> [Required actions]
[1] In the Feynman passage, what was Watson's original title for his book?
[2] Say whether each statement agrees with the Feynman passage, and support each answer by quoting the deciding words of the passage.
(a) The narrator had breakfast with Jim Watson.
(b) Einstein's theory of relativity appeared after Feynman was born.
(c) Feynman was about eight years old when quantum mechanics was devised.
[3] List every person the Feynman passage mentions by name.

> [Selection]

━━━━━━━━━━━━━━━━━━━━━━━━━━━━━━

Feynman had made many contributions to physics but was then in a fallow period. I don’t know if that really was what got him out of it, but he went on after that to make many more brilliant contributions.


When breakfast time came that morning, Feynman was already gone. I went down to the dining room and had breakfast with Jim Watson. I told him then that Feynman would indeed write a testimonial for his book, which finally came out nearly a year later. Watson’s original title for the book was “Honest Jim,” but when it finally appeared it was called “The Double Helix.” 


If you have a first edition hardback copy of it, you’ll find a testimonial in it from Feynman. The details were worked out between Dick and Jim, of course, but I was the messenger who brought the word to Jim that Feynman would do it. 

Richard Feynman 

and Quantum Electrodynamics

When Richard Feynman was a young boy, the science of physics was taking some very strange turns. Even before he was born, in 1905, Albert Einstein had astonished the world of physics by showing, in his theory of relativity, that the speed with which light traveled through empty space was so absolutely constant that time and space themselves could get mixed up together to keep it so. 

Richard Feynman was about eight years old when scientists in Europe devised a new theory of nature called quantum mechanics, in which particles were sometimes waves, and waves were sometimes particles, and things that had seemed to be certain became uncertain, and things that had seemed to be uncertain became certain. 

These mind-bending new views of nature and the new mysteries they revealed were the frontiers of human knowledge that awaited as Richard Feynman grew up.

Physics had always concerned itself with matter, forces and light, and how these things were related to one another. Hundreds of years earlier, Isaac Newton had explained how one kind of force, gravity, guided the planets in the heavens. In the centuries that followed, it gradually became clear that gravity was not the only force in nature. There was also electricity, the force between electrically charged particles, and magnetism, the force between magnets.

Then it turned out that these were not separate things at all. Electricity could create magnetism, and magnetism could create electricity, and, most surprising of all, both together could create light! That’s where things stood when relativity and quantum mechanics came along.

━━━━━━━━━━━━━━━━━━━━━━━━━━━━━━

> [Data section]
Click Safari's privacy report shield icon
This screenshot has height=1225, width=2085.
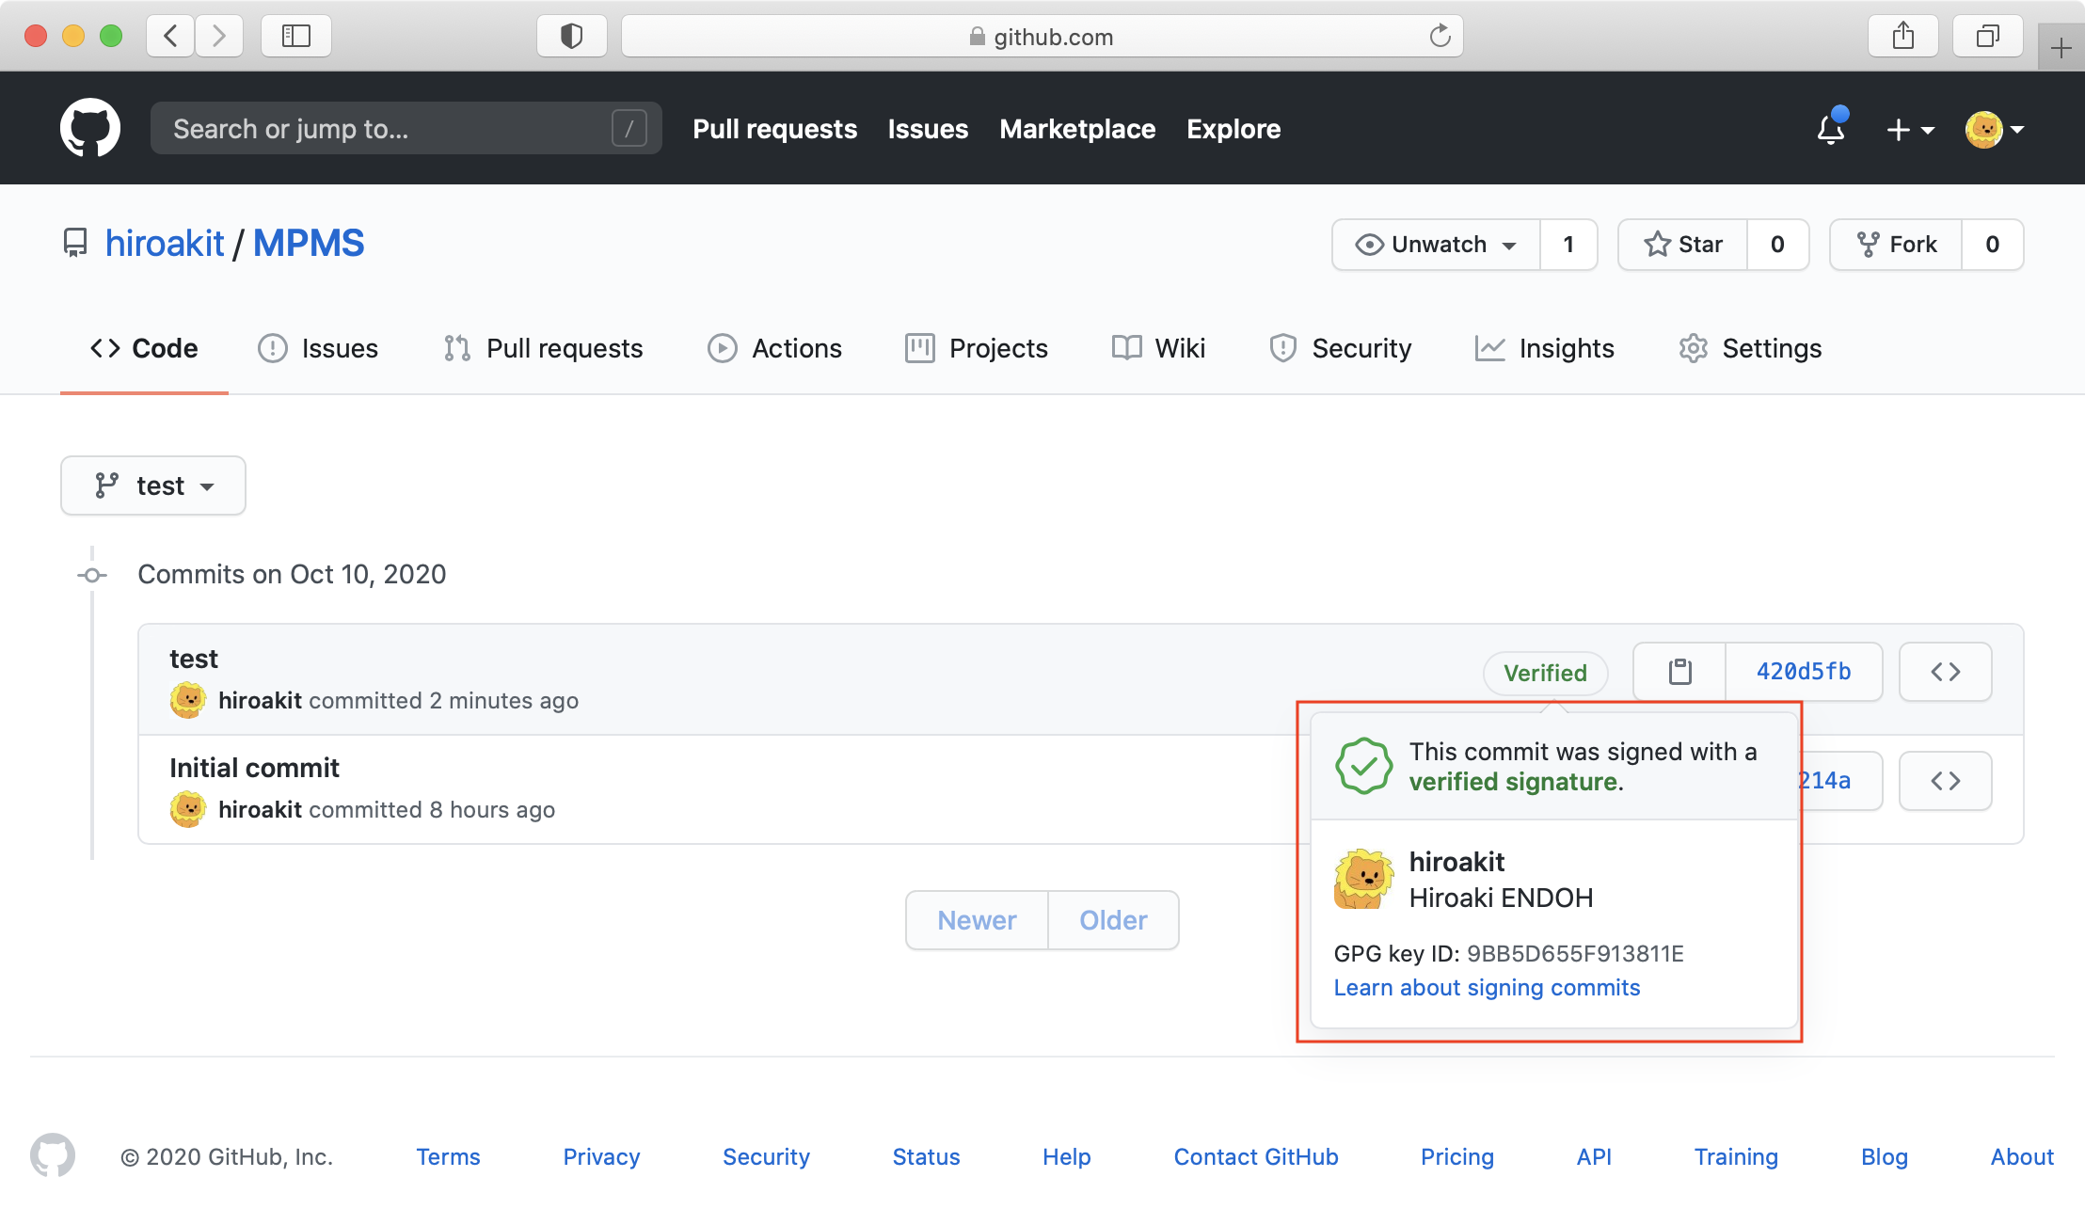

━━━━━━━━━━━━━━━━━━━━━━━━━━━━━━

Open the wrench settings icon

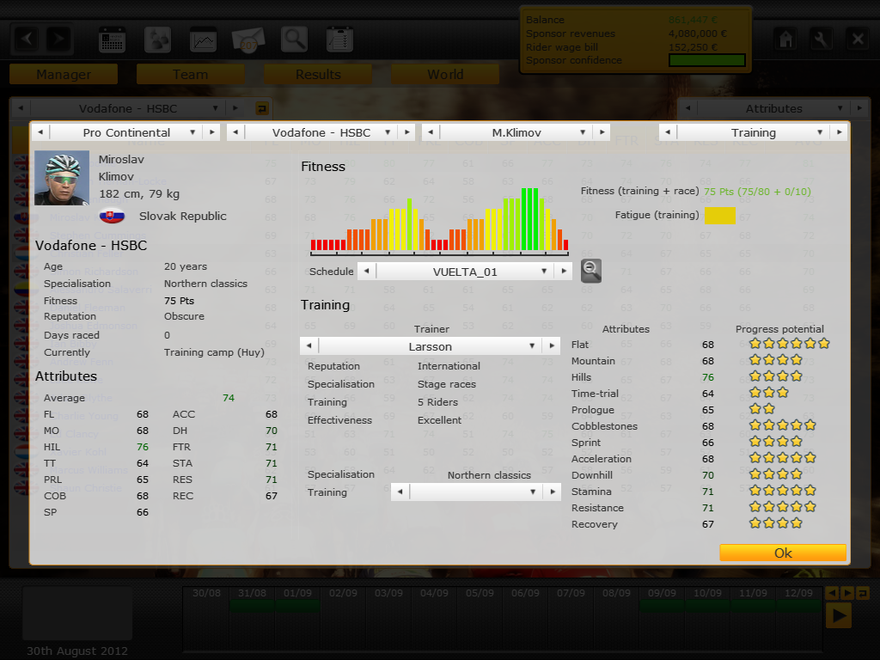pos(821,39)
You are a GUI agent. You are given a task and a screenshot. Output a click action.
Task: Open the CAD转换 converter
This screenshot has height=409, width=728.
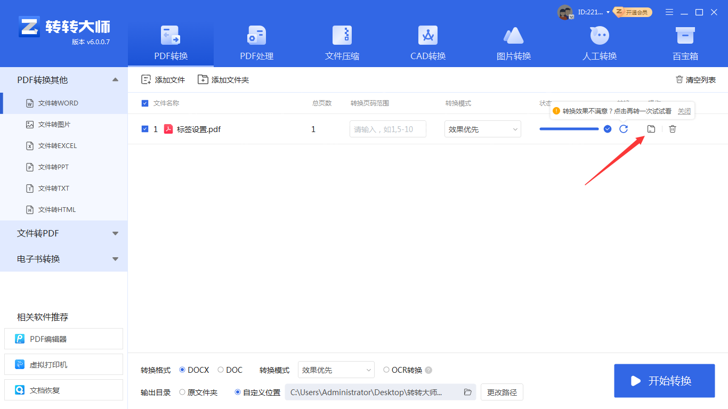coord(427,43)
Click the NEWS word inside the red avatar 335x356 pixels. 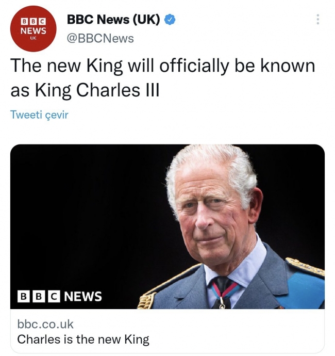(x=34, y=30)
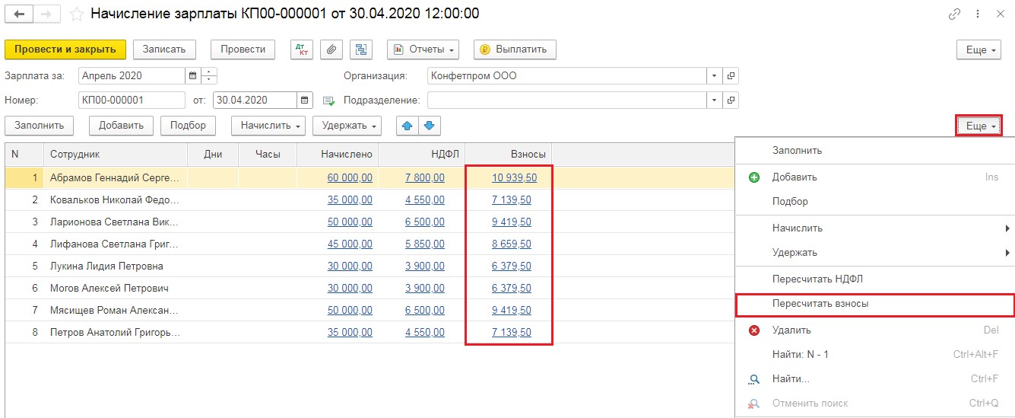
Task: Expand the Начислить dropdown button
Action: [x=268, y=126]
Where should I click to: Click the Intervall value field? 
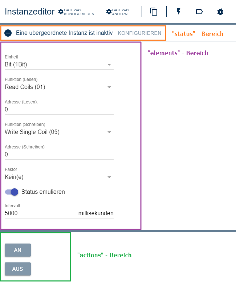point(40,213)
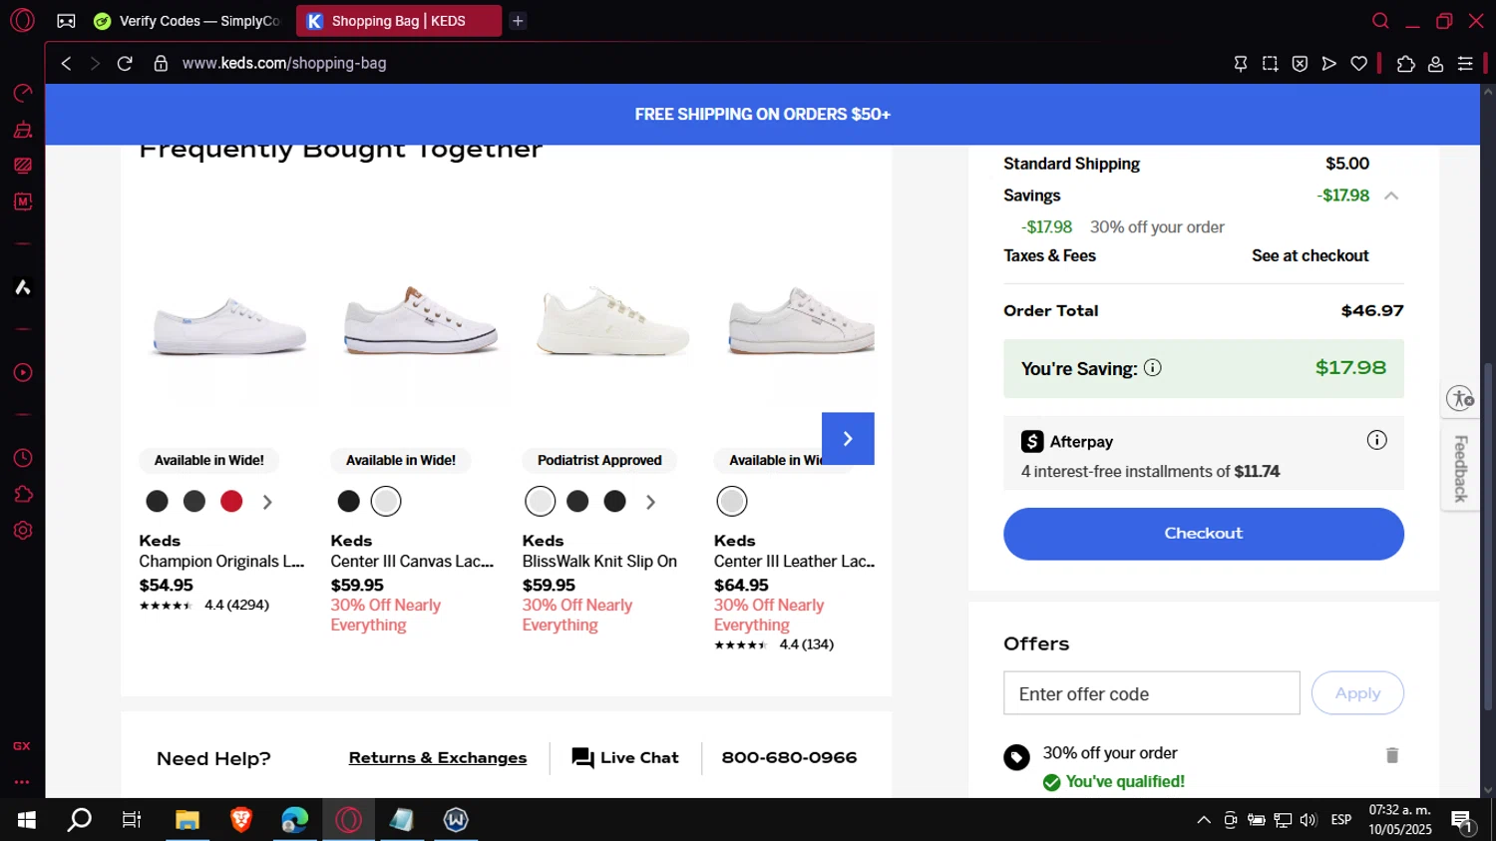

━━━━━━━━━━━━━━━━━━━━━━━━━━━━━━

> [Task-by-task solutions]
[1] "Honest Jim"

[2]
(a) Yes: "I went down to the dining room and had breakfast with Jim Watson."
(b) No: "Even before he was born, in 1905, Albert Einstein had astonished the world of physics"
(c) Yes: "Richard Feynman was about eight years old when scientists in Europe devised a new theory of nature called quantum mechanics"

[3] Richard Feynman, Jim Watson, Albert Einstein, Isaac Newton